What the task asks:
Write out as a numbered list every line of the rows that runs from the line containing "This screenshot has width=960, height=740." through the end of the rows, both ends included. Leave out blank lines.

Records provided:
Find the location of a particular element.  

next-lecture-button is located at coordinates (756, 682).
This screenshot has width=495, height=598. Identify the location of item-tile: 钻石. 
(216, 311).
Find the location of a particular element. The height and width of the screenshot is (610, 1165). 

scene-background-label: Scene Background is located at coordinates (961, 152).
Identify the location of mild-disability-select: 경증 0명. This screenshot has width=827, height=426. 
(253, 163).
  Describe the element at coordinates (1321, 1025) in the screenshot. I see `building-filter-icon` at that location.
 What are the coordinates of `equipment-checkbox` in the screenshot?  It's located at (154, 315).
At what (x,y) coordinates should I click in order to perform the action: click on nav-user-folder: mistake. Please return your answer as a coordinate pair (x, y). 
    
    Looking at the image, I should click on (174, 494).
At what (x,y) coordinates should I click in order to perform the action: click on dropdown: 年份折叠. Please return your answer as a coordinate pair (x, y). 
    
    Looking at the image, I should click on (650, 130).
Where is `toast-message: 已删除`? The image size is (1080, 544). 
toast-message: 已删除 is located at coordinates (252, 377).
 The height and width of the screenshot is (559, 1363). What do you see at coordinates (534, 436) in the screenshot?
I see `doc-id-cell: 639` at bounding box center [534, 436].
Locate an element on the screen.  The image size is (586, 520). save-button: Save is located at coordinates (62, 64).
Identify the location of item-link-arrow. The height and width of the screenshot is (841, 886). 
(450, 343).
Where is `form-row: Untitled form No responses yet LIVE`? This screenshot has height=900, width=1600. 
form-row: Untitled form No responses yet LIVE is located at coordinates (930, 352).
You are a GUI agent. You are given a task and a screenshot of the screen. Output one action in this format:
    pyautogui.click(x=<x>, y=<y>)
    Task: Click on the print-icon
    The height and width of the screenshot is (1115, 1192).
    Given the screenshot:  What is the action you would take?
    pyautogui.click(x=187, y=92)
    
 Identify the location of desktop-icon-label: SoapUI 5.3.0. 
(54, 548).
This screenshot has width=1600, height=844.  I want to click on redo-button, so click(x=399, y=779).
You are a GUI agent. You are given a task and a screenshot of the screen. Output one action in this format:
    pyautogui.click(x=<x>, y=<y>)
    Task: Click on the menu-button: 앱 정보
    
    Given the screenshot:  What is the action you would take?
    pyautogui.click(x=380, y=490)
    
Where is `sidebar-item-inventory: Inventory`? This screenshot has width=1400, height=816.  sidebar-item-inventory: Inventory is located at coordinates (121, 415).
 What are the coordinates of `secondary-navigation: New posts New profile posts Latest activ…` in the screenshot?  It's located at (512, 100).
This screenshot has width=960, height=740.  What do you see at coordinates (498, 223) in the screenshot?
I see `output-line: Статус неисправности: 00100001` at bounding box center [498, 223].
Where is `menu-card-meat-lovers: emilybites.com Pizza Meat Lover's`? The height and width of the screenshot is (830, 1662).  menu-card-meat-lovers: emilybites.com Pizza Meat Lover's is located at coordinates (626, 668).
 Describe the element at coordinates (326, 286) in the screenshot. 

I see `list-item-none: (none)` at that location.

Exercise response:
1. This screenshot has width=960, height=740.  What do you see at coordinates (498, 223) in the screenshot?
2. I see `output-line: Статус неисправности: 00100001` at bounding box center [498, 223].
3. Where is `menu-card-meat-lovers: emilybites.com Pizza Meat Lover's`? The height and width of the screenshot is (830, 1662).  menu-card-meat-lovers: emilybites.com Pizza Meat Lover's is located at coordinates (626, 668).
4.  Describe the element at coordinates (326, 286) in the screenshot. 
5. I see `list-item-none: (none)` at that location.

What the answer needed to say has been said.